The Marginalised Mainstream seeks to discuss popular, or mainstream, culture of the late nineteenth to early twenty-first centuries, 1880–2010. Specifically, we seek to bring together postgraduate students, early career academics and established researchers working in the fields of Literature, Cultural Studies and elsewhere in the Humanities, to explore why mainstream culture and objects of mass appeal are so frequently marginalised by the academic community.
The conference asserts the academic importance of investigating the mainstream and wider cultural traditions, from cult followings (such as that of Rocky Horror and the works of Buster Keaton) to periodicalised ‘tales of terror’, from the regency romances of Georgette Heyer to the satirical wit of P.G. Wodehouse, from radio mystery theatre and musical revue to spy-fi and sci-fi, from food writing to fashion. We are not only seeking papers that offer a rigorous engagement with questions of marketplace, but that seek to explore the frequently overlooked.
We are especially interested in providing a space to discuss these under-valued and under-researched areas of the mainstream, in and of their own right. However, we do also encourage papers that investigate why and how culturally significant forms of popular fiction have been subject to critical marginalisation.

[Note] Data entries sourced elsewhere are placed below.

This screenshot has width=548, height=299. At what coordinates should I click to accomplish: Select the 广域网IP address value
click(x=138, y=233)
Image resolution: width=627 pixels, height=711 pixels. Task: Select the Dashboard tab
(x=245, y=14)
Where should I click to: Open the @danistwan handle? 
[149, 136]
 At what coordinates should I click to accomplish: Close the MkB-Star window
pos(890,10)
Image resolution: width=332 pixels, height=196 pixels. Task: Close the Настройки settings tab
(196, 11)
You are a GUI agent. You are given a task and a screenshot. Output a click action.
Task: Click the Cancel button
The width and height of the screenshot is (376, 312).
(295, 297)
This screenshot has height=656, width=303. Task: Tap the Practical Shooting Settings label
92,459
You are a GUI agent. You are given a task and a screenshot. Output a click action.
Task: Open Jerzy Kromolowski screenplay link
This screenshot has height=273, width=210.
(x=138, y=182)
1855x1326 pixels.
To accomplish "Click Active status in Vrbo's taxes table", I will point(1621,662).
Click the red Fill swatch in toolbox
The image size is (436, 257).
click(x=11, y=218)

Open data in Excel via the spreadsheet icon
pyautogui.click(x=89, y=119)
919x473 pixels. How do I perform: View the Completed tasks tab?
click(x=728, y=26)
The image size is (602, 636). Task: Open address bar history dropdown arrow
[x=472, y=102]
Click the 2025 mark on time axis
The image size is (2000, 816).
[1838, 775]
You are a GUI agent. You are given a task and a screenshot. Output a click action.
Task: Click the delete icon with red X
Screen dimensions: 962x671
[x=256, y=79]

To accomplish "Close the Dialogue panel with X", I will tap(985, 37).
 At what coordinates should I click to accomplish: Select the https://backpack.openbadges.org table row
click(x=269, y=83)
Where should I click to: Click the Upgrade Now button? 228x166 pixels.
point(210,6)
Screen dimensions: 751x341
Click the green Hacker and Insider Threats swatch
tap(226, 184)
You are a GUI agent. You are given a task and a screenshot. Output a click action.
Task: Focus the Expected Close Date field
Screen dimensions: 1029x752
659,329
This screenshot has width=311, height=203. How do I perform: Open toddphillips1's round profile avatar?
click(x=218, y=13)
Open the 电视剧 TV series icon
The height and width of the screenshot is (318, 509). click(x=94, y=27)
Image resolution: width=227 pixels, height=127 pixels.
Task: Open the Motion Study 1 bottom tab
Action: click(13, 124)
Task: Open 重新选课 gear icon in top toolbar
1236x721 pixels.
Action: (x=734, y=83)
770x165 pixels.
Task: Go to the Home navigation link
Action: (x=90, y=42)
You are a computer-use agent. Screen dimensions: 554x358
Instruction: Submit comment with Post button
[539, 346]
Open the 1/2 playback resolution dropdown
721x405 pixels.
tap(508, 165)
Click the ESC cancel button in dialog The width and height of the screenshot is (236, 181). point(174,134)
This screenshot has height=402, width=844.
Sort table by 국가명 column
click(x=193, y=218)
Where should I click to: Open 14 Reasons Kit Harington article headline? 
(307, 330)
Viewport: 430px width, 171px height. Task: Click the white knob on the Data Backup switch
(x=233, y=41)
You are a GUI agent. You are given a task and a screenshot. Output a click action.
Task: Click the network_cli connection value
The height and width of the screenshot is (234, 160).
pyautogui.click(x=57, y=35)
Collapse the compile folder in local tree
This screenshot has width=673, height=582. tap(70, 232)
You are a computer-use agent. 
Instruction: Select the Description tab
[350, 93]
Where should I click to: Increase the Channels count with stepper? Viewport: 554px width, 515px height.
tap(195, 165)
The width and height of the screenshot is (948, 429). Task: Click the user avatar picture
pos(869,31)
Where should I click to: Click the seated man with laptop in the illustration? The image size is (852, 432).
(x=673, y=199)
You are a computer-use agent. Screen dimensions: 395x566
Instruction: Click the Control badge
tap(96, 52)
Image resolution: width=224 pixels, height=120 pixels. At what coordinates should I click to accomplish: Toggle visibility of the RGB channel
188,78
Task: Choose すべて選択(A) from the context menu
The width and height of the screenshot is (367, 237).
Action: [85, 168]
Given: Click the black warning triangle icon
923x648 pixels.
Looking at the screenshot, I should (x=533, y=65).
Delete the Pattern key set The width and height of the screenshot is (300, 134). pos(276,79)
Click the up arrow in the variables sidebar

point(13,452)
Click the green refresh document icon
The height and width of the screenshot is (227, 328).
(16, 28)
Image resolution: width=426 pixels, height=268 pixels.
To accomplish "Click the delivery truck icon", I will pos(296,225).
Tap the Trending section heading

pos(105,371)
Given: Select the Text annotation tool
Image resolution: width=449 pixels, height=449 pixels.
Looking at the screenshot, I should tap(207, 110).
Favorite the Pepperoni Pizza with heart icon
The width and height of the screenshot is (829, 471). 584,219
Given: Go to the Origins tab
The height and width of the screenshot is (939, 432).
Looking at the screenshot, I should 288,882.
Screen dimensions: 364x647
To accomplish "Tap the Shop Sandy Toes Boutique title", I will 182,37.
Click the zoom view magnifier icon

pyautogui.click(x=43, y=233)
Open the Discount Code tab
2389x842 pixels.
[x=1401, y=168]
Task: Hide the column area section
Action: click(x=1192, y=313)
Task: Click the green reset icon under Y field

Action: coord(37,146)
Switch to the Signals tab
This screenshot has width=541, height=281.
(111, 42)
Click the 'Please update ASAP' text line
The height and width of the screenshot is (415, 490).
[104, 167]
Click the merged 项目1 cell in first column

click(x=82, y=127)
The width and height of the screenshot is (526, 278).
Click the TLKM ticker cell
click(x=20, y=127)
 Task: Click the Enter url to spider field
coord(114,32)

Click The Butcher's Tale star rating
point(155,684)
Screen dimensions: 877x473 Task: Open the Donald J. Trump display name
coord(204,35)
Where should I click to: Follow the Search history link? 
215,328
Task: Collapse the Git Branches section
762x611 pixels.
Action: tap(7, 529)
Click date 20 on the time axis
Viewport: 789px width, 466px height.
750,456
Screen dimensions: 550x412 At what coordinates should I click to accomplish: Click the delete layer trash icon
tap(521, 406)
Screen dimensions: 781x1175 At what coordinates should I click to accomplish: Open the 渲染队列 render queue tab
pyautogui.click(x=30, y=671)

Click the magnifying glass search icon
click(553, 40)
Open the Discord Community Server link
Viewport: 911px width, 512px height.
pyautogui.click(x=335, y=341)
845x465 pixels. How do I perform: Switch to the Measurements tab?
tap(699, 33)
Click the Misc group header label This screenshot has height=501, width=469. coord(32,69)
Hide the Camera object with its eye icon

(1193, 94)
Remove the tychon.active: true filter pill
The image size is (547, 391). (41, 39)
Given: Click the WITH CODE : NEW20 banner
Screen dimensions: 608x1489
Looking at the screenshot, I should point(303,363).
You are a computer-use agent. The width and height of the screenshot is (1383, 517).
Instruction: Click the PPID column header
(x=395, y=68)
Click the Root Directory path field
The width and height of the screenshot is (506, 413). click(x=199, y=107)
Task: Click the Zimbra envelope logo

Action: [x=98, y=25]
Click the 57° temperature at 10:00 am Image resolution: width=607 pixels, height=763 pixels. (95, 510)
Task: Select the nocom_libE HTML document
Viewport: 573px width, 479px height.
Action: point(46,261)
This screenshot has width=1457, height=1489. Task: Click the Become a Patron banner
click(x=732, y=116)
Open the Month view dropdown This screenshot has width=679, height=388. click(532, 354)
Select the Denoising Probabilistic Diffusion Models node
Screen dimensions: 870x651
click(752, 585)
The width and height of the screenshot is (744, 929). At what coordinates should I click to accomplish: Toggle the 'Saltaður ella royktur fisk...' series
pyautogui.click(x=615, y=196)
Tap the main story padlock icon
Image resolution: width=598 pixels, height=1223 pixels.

We invite proposals for papers, reports, work-in-progress, workshops and pre-formed panels from all disciples on themes that could include, but are not limited to, the following:
The changing conceptualisation of canonicity
Genres, subgenres and the process of genre-fication
Queer fictions and alien concepts
‘Low-’, ‘middle-’ and ‘high-brow’ literature
Critical acclaim vs. mass appeal
Cult classics and forgotten classics
Award winners, box-office smashes and bestsellers
Taking theory where it’s never gone before
Historiographies of gender, race and class
It goes without saying that writers, texts or topics need not be canonical and we actively encourage papers discussing writers, texts and visual media from around the world.
Abstracts of no more than 350 words are invited by 15 June 2012. They must include:
a brief biographical paragraph about your academic interests
any technical support requests
Please email abstracts to organisers Sam Goodman, Emma Grundy Haigh, and Brittain Bright at email@example.com.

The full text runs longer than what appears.